Selection:
Begin

On one hand, the franchise has all sorts of extremely unique
and imaginative characters that fight in radically different ways, like the best fighting
games do.
On the other hand, one of the main appeals of the manga
(starting with part 2 in particular) is that most fights are less about
strength and more about wits. More often
than not in Jojo, brute force doesn’t work, and the hero has to come up with
some way to outsmart his opponent instead of outfight them, because many times
the villain has powers that are either not fit for direct combat or extremely
unfair and overpowered. For such
overpowered Stands, the game designers have to take liberties with the source
material in the name of fair play.
Robber Soul’s stand Yellow Temperance is the perfect example
of this. Yellow Temperance is a stand
that can be seen and touched, can morph into any form, eat anything it touches
(even with only a detached piece of it), works as armor and can’t be burnt or
frozen off.
Understand? |
The way Jotaro lands a hit on Robber is by getting him in
the water and nailing him when he comes up to breathe, because even though his
stand is invincible, he isn’t.

End

Task instructions:
(1) In the passage on Jojo fighting games, how does Jotaro land a hit on Robber?
(2) Rewrite the part of the passage starting at "On the other" and ending at "frozen off.", with "morph" replaced by "shift".

Dataset entries:

Begin

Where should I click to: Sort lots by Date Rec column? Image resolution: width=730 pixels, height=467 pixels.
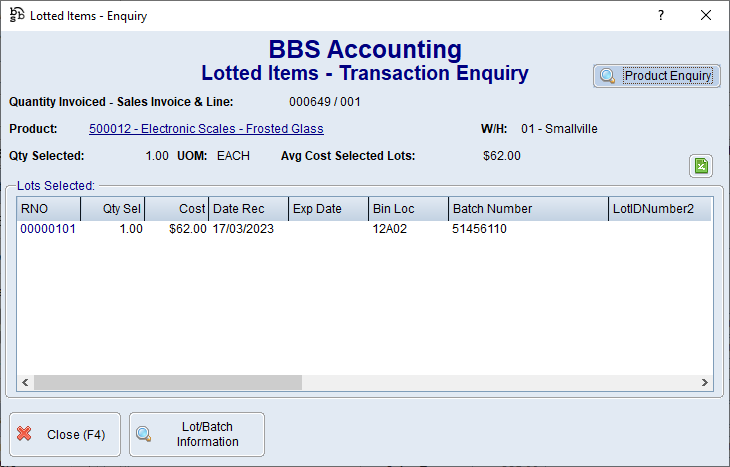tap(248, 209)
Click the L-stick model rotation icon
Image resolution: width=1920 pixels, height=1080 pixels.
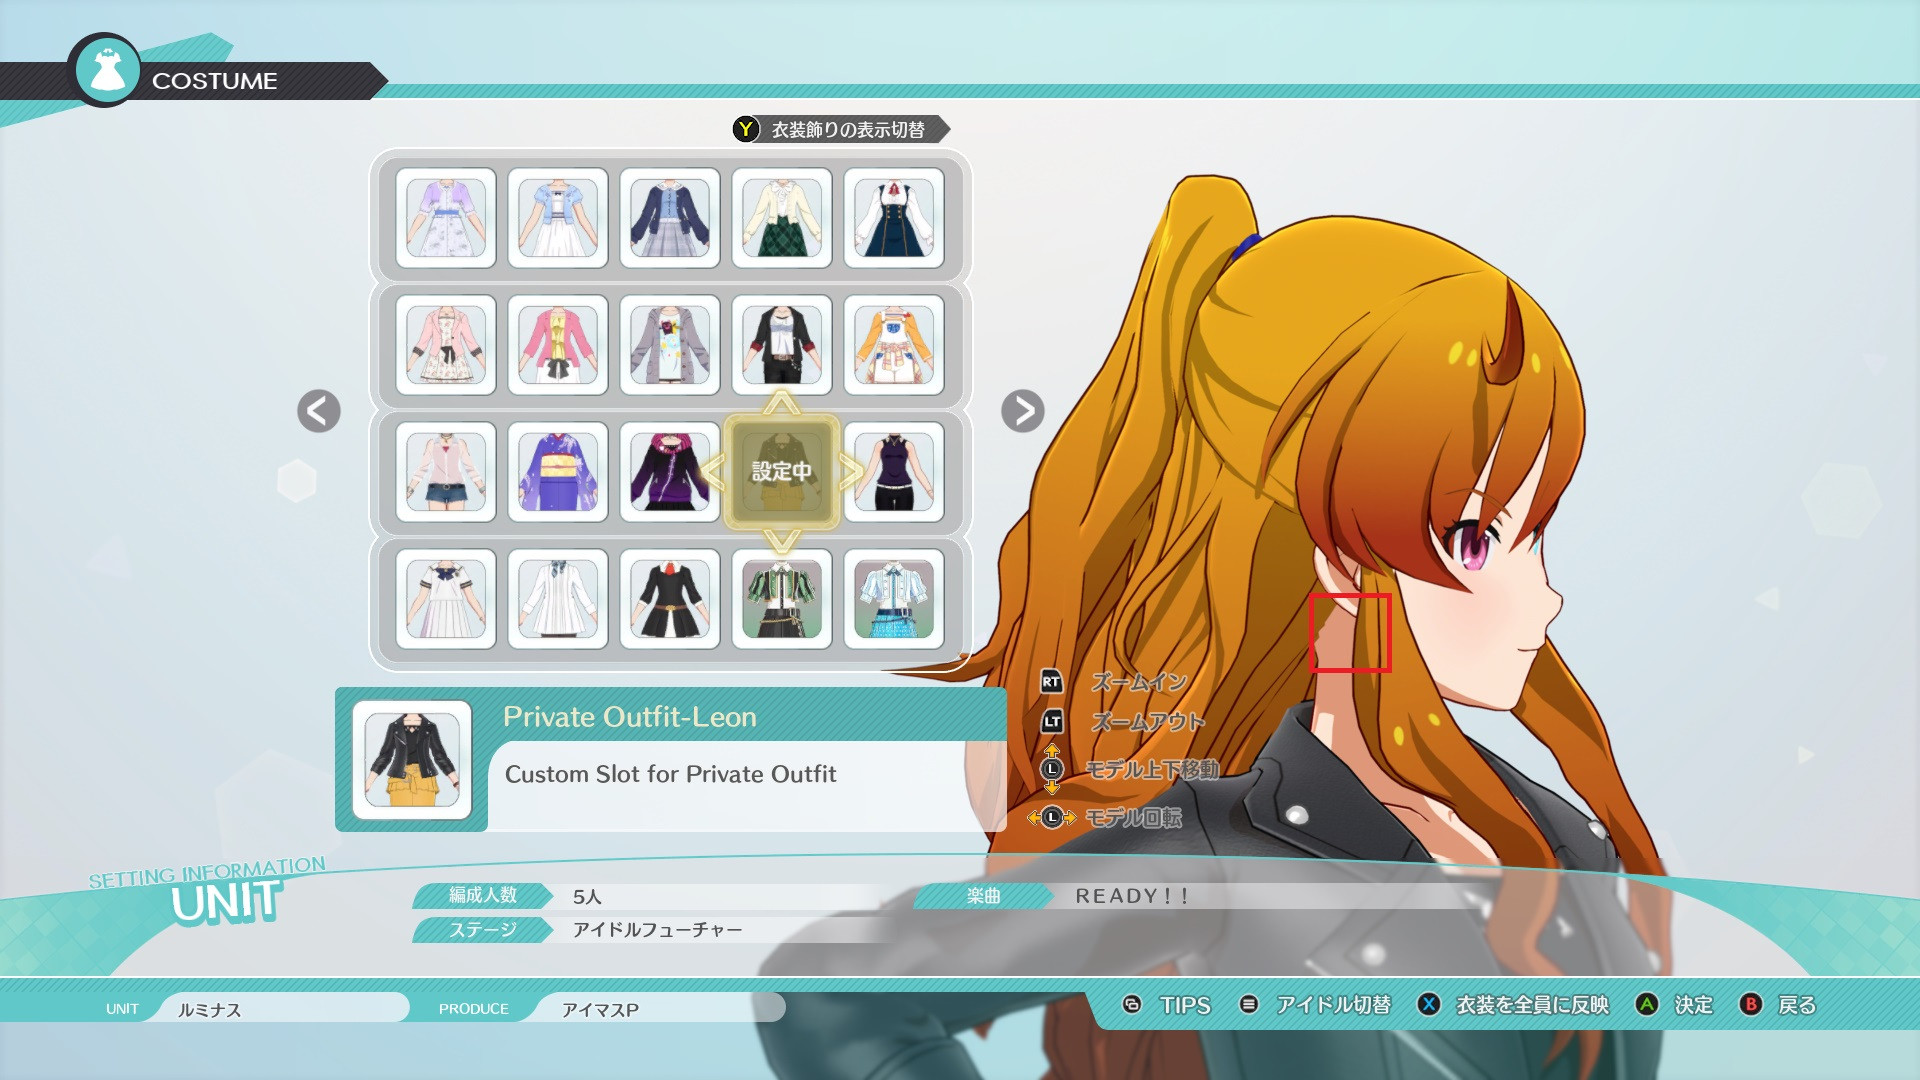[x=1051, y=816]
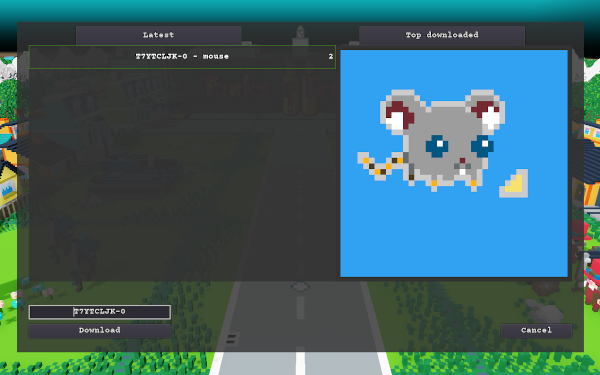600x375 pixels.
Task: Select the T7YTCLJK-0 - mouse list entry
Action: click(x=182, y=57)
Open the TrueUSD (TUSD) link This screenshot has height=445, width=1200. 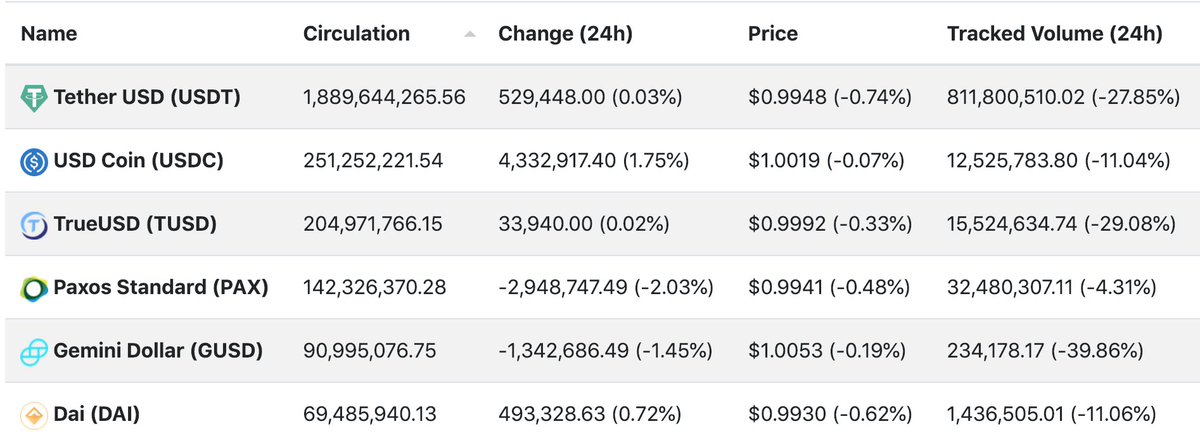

End

Answers to the tasks:
(1) He gets Robber in the water and hits him when he comes up to breathe.

(2)
On the other hand, one of the main appeals of the manga
(starting with part 2 in particular) is that most fights are less about
strength and more about wits. More often
than not in Jojo, brute force doesn’t work, and the hero has to come up with
some way to outsmart his opponent instead of outfight them, because many times
the villain has powers that are either not fit for direct combat or extremely
unfair and overpowered. For such
overpowered Stands, the game designers have to take liberties with the source
material in the name of fair play.
Robber Soul’s stand Yellow Temperance is the perfect example
of this. Yellow Temperance is a stand
that can be seen and touched, can shift into any form, eat anything it touches
(even with only a detached piece of it), works as armor and can’t be burnt or
frozen off.